The problem
Exact wording is needed for every line from the one holding "Task: Tap the blue crystal currency icon" to the end of the records below; write those lines out and omit the pictures.

(Stored data entries)
^^^^^^^^

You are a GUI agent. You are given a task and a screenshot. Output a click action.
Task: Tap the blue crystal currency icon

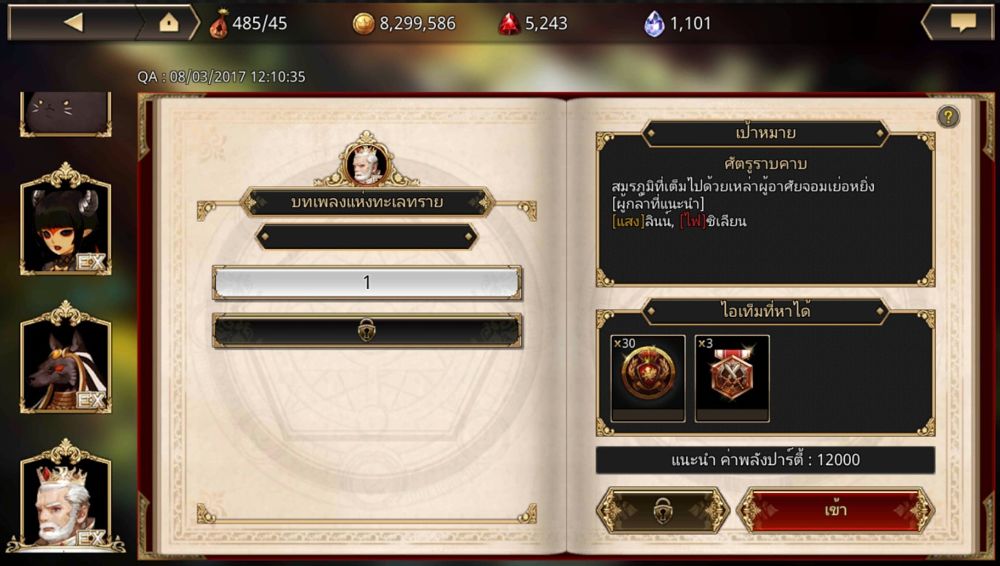pos(654,24)
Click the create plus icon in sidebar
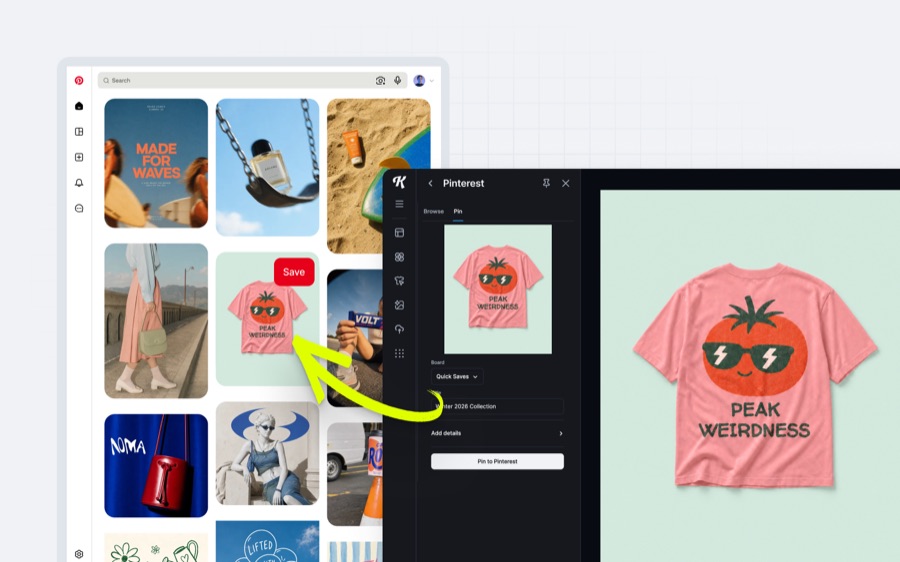The width and height of the screenshot is (900, 562). click(x=79, y=157)
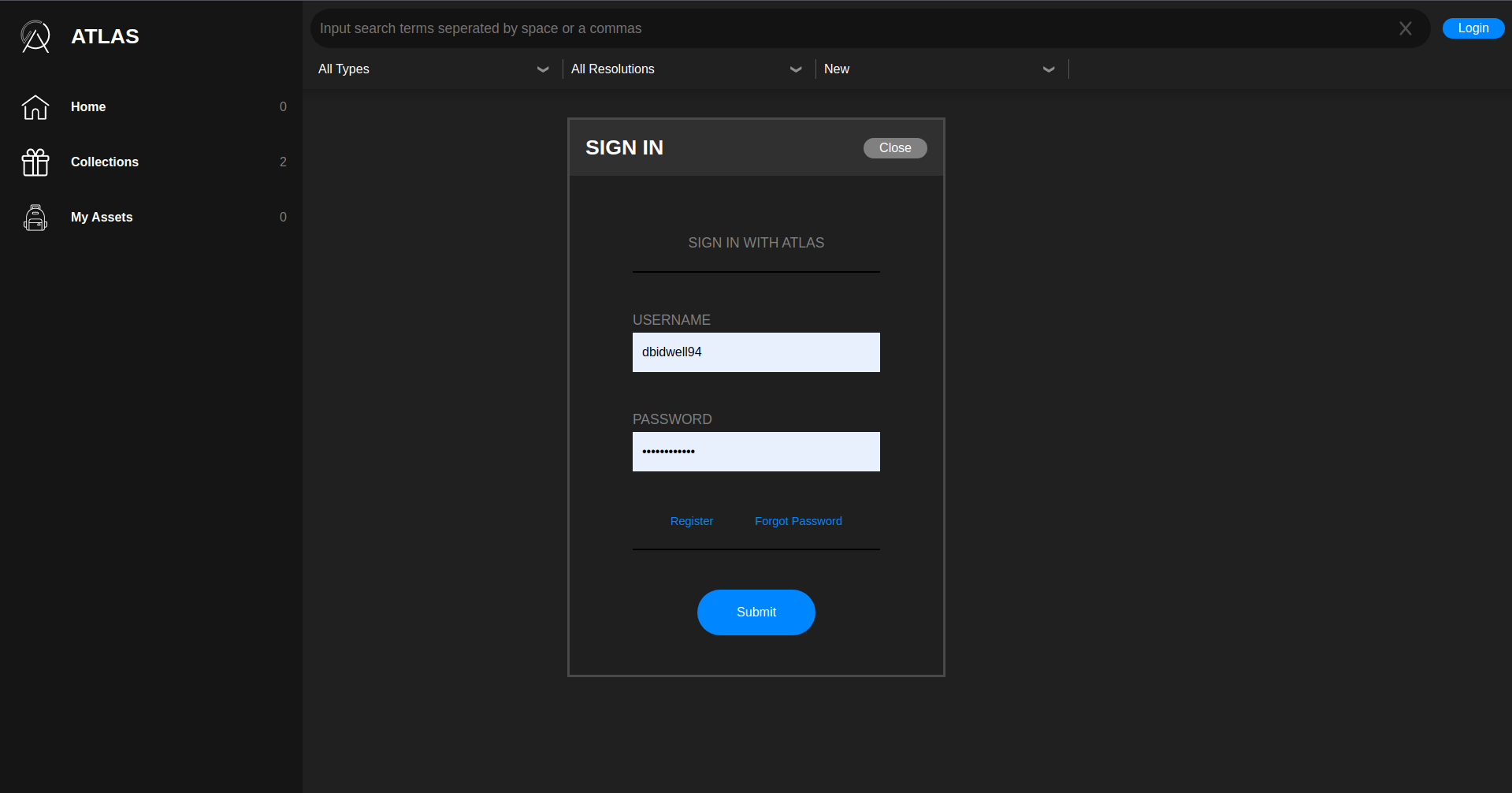This screenshot has height=793, width=1512.
Task: Select My Assets in the sidebar
Action: coord(102,218)
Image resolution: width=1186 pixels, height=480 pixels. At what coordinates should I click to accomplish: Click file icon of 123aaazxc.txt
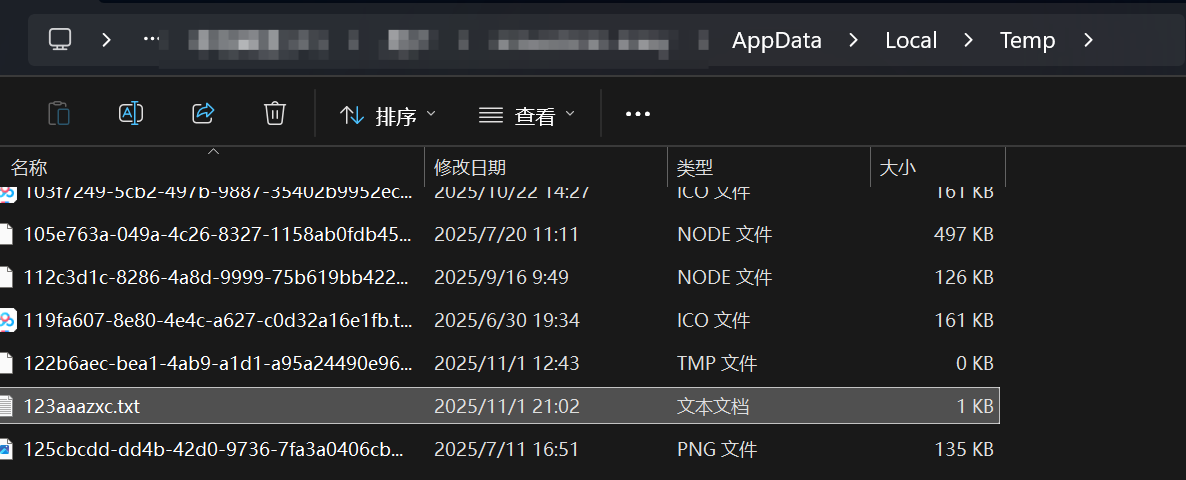pyautogui.click(x=8, y=406)
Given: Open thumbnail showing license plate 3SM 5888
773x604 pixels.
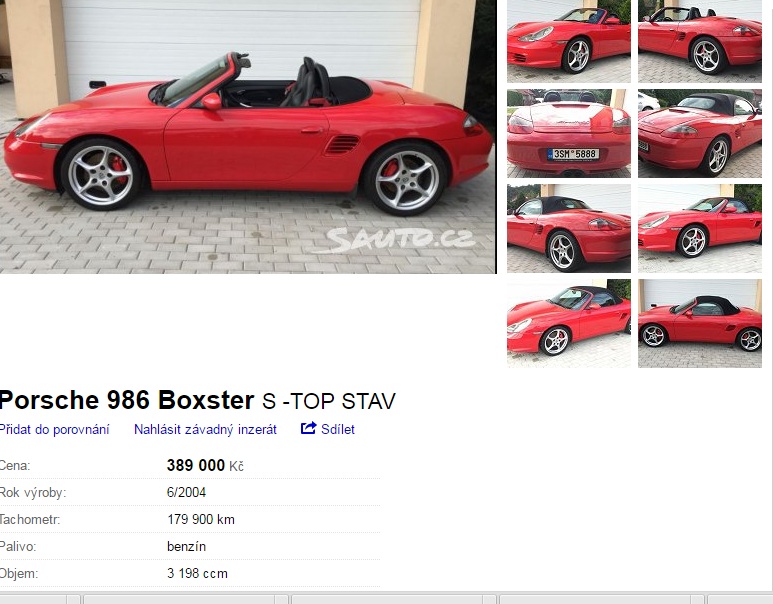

^^^^^^^^

Your solution
Task: Tap the blue crystal currency icon

pos(654,24)
Click the create plus icon in sidebar
The width and height of the screenshot is (900, 562). click(x=79, y=157)
This screenshot has height=793, width=1512.
Task: Select My Assets in the sidebar
Action: coord(102,218)
Image resolution: width=1186 pixels, height=480 pixels. At what coordinates should I click to accomplish: Click file icon of 123aaazxc.txt
pyautogui.click(x=8, y=406)
Given: Open thumbnail showing license plate 3SM 5888
773x604 pixels.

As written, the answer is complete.